## TEXT SEGMENT
::::::

Personal information
- Born: 22 October 1922 Cairo, Egypt
- Died: 17 August 2011 (aged 88) Nasr City, Cairo, Egypt

Sport
- Sport: Fencing

Medal record
World Championships
| Bronze medal – third place | 1947 Lisbon | Team sabre |
| Bronze medal – third place | 1949 Cairo | Team foil |
| Bronze medal – third place | 1949 Cairo | Team épée |
| Bronze medal – third place | 1949 Cairo | Team sabre |
| Bronze medal – third place | 1950 Monte Carlo | Team foil |
| Bronze medal – third place | 1950 Monte Carlo | Team sabre |
| Bronze medal – third place | 1951 Stockholm | Team foil |
Mediterranean Games
| Silver medal – second place | 1951 Alexandria | Team sabre |
| Bronze medal – third place | 1951 Alexandria | Team foil |
| Bronze medal – third place | 1951 Alexandria | Team épée |

= Salah Dessouki =

Egyptian fencer (1922–2011)

Salah Asfar Shishtawai J. Dessouki (22 October 1922 - 17 August 2011) was an Egyptian fencer. He won bronze medals in three fencing disciplines across four editions of the World Championships and competed at the 1948 and 1952 Summer Olympics. By career he was a government official and served in several capacities, including as Governor of Cairo.

==Biography==
Dessouki was born in Cairo on 22 October 1922. After World War II, he won three consecutive bronze medals in the team sabre event at the World Fencing Championships in 1947, 1949, and 1950. In all three years his team consisted of Mohamed Abdel Rahman, Mahmoud Younes, and Mohamed Zulficar. In 1949 and 1950 the squad also included Ahmed Abou-Shadi, while in 1950 they were aided by Roland Steinauer. In 1949, Dessouki, Abdel Rahman, Younes, and a fencer with the surname Schmeil also took bronze in the team épée, while Dessouki, Younes, Zulficar, Osman Abdel Hafeez, Hassan Hosni Tawfik, and Anwar Tawfik came in third in the team foil. The squad repeated this feat in 1950, with Steinauer replacing Anwar Tawfik, and in 1951 with Abou-Shadi instead of Seinauer.

::::::

[Stored data entries]
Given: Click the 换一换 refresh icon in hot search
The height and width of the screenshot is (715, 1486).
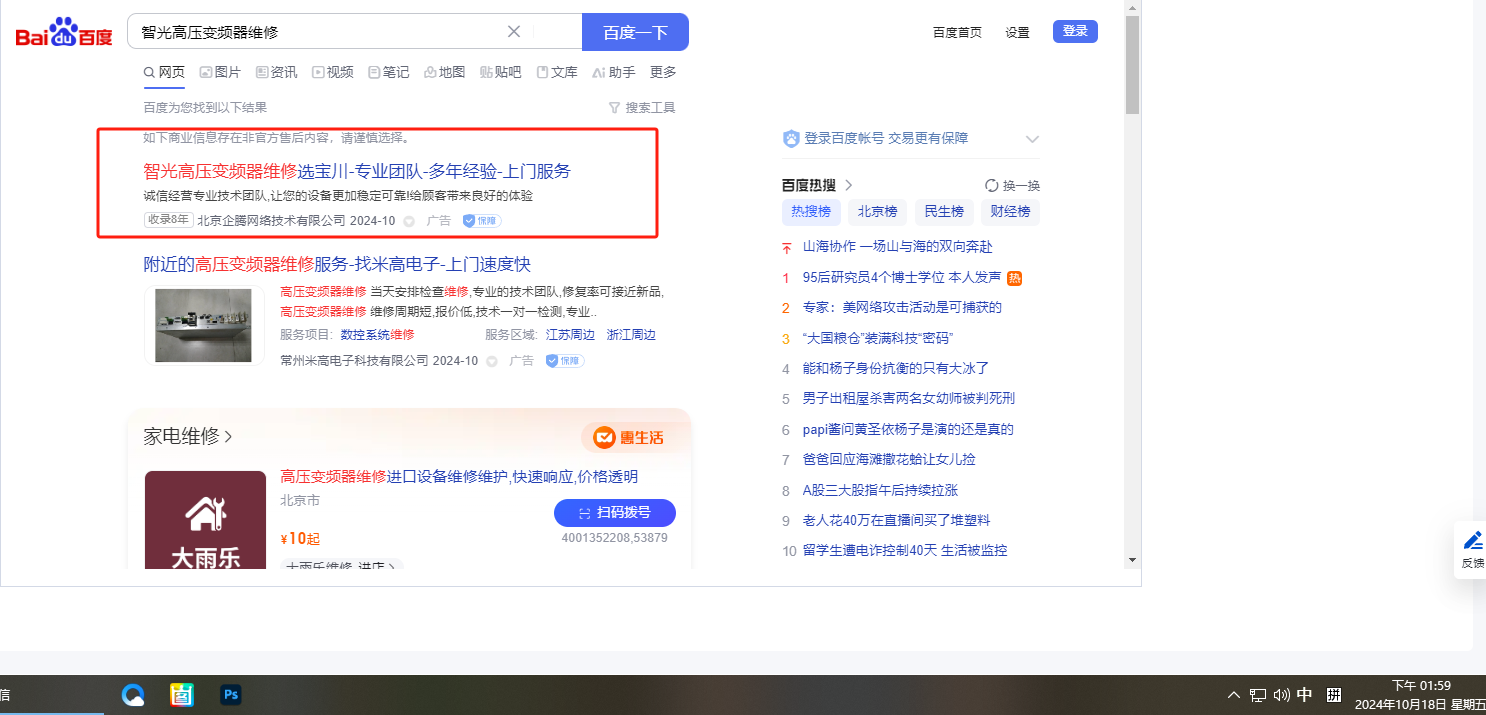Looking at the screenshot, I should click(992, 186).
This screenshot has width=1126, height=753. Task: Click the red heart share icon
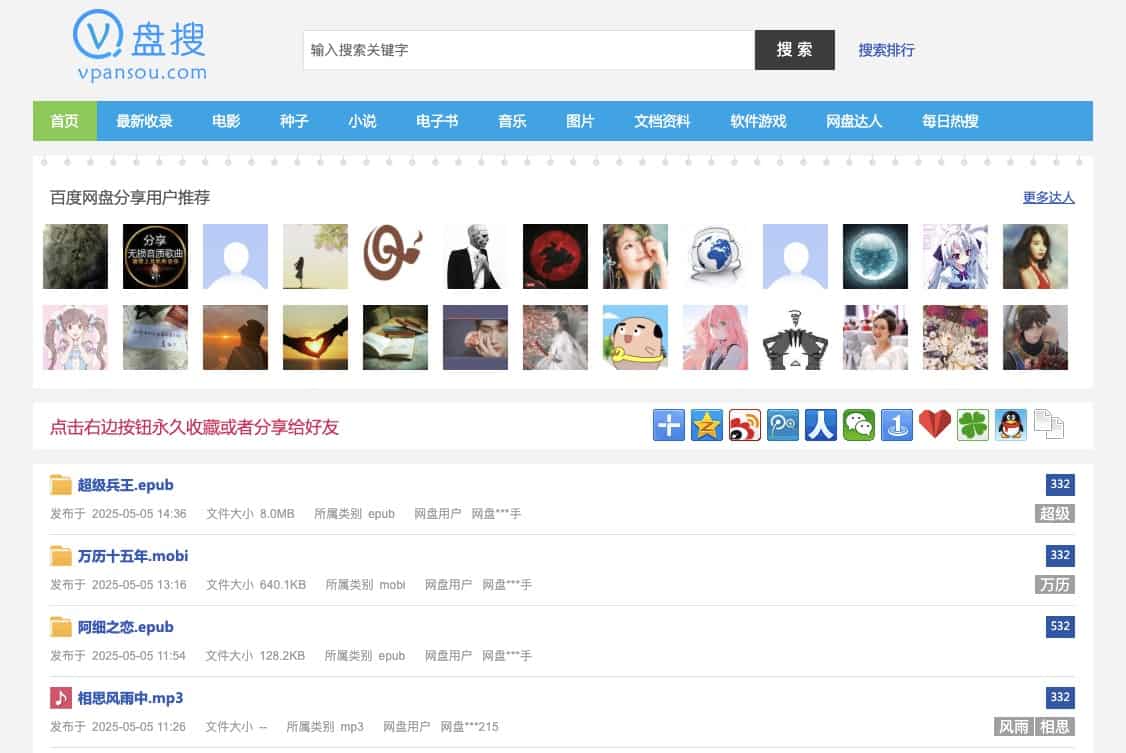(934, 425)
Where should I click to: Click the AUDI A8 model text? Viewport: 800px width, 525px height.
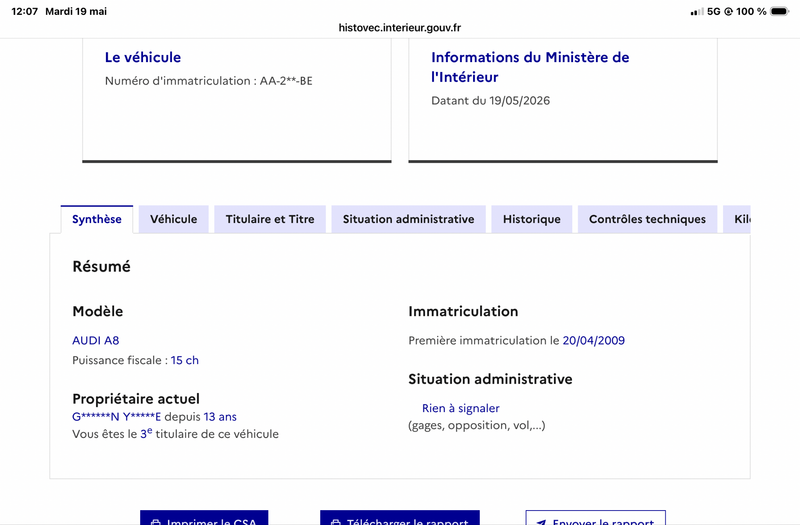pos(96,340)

::::::

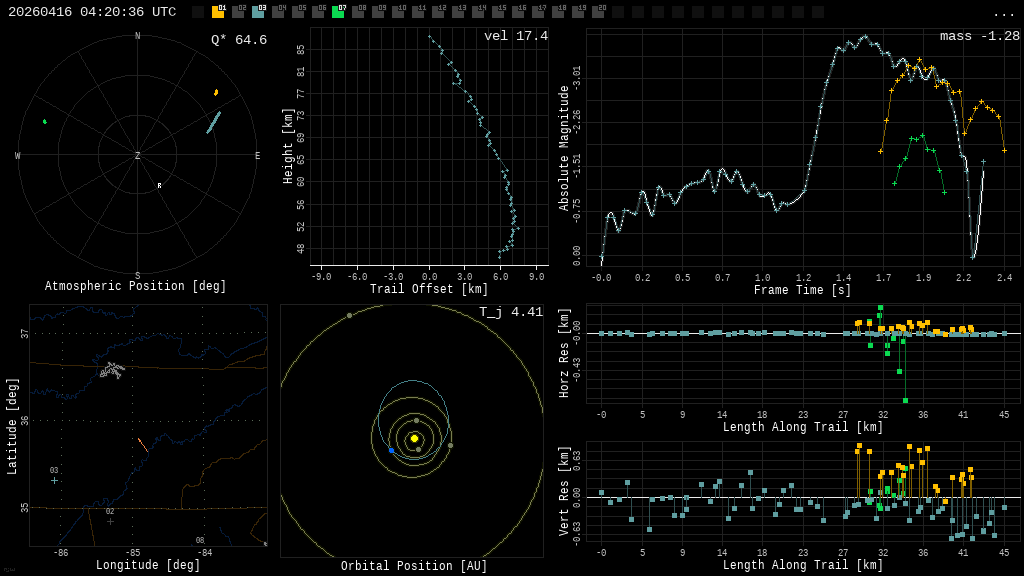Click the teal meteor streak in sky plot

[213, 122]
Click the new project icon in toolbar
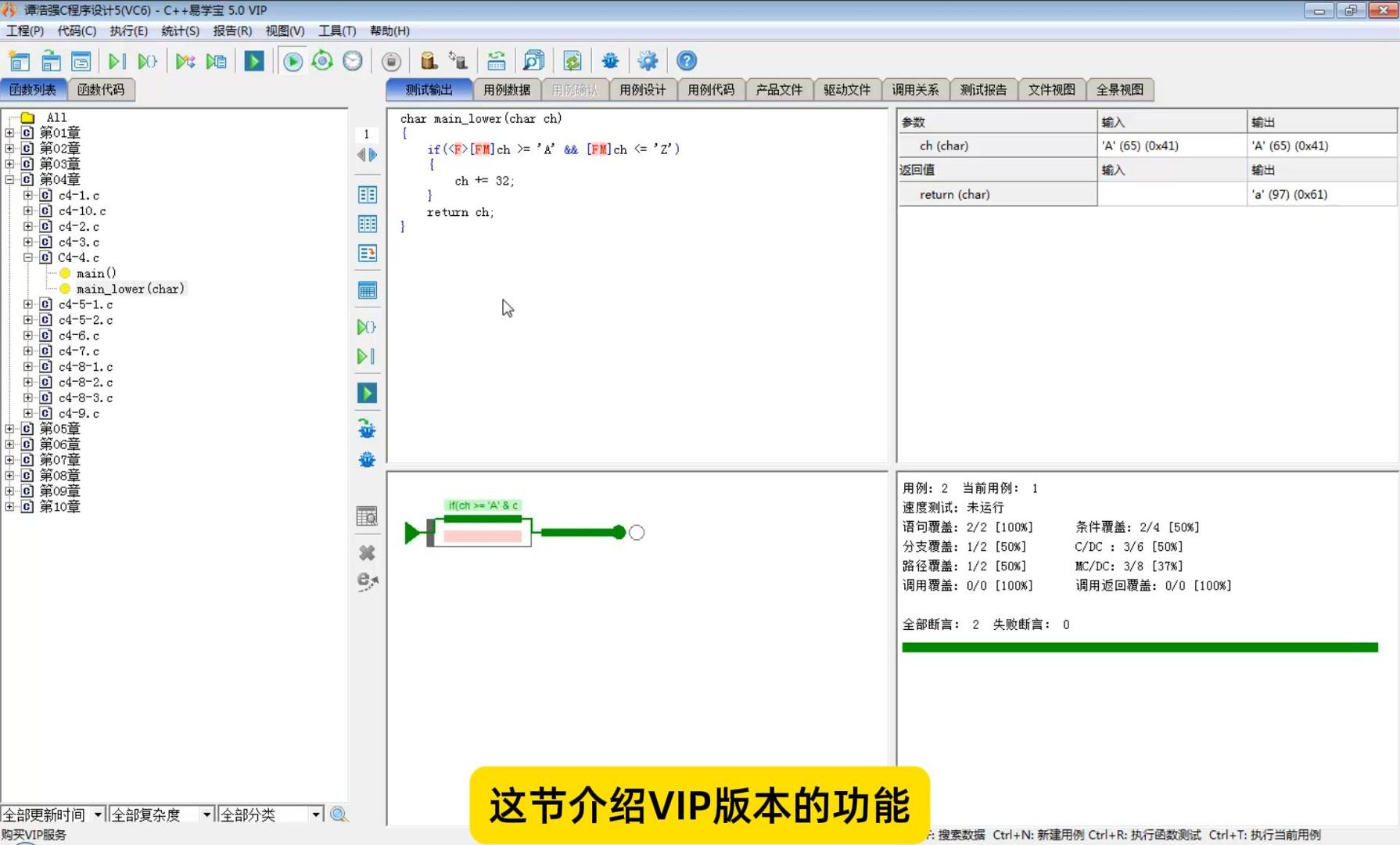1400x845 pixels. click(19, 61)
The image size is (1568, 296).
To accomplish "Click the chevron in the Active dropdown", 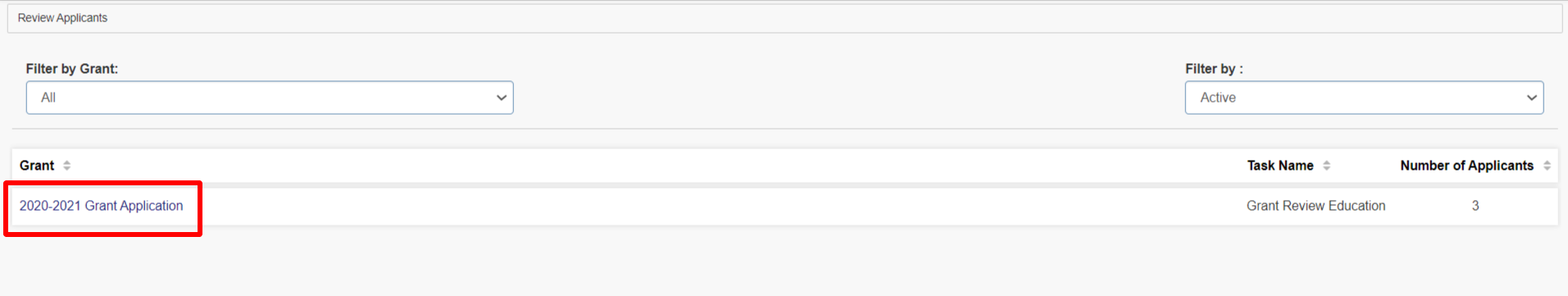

::::::

## ACTIONS TO TAKE
**1.** Summarize the Salah Dessouki text in two sentences.
**2.** According to the Salah Dessouki text, where did Dessouki die?
**3.** Condense the paragraph of the Salah Dessouki text beginning "Salah Asfar Shishtawai J. Dessouki" into a bulleted list of its main facts.
These stored data entries are separate material and have no connection to the Salah Dessouki text.

## EXPECTED RESPONSES
**1.** Salah Dessouki was an Egyptian fencer, born in Cairo on 22 October 1922, who won bronze medals in three fencing disciplines at the World Championships and competed at the 1948 and 1952 Summer Olympics. By career he was a government official who held several posts, including Governor of Cairo, and he died in Nasr City, Cairo, on 17 August 2011.

**2.** He died in Nasr City, Cairo, Egypt.

**3.**
- Salah Asfar Shishtawai J. Dessouki (22 October 1922 – 17 August 2011) was an Egyptian fencer.
- He won bronze medals in three fencing disciplines across four editions of the World Championships.
- He competed at the 1948 and 1952 Summer Olympics.
- By career he was a government official who served in several roles, including Governor of Cairo.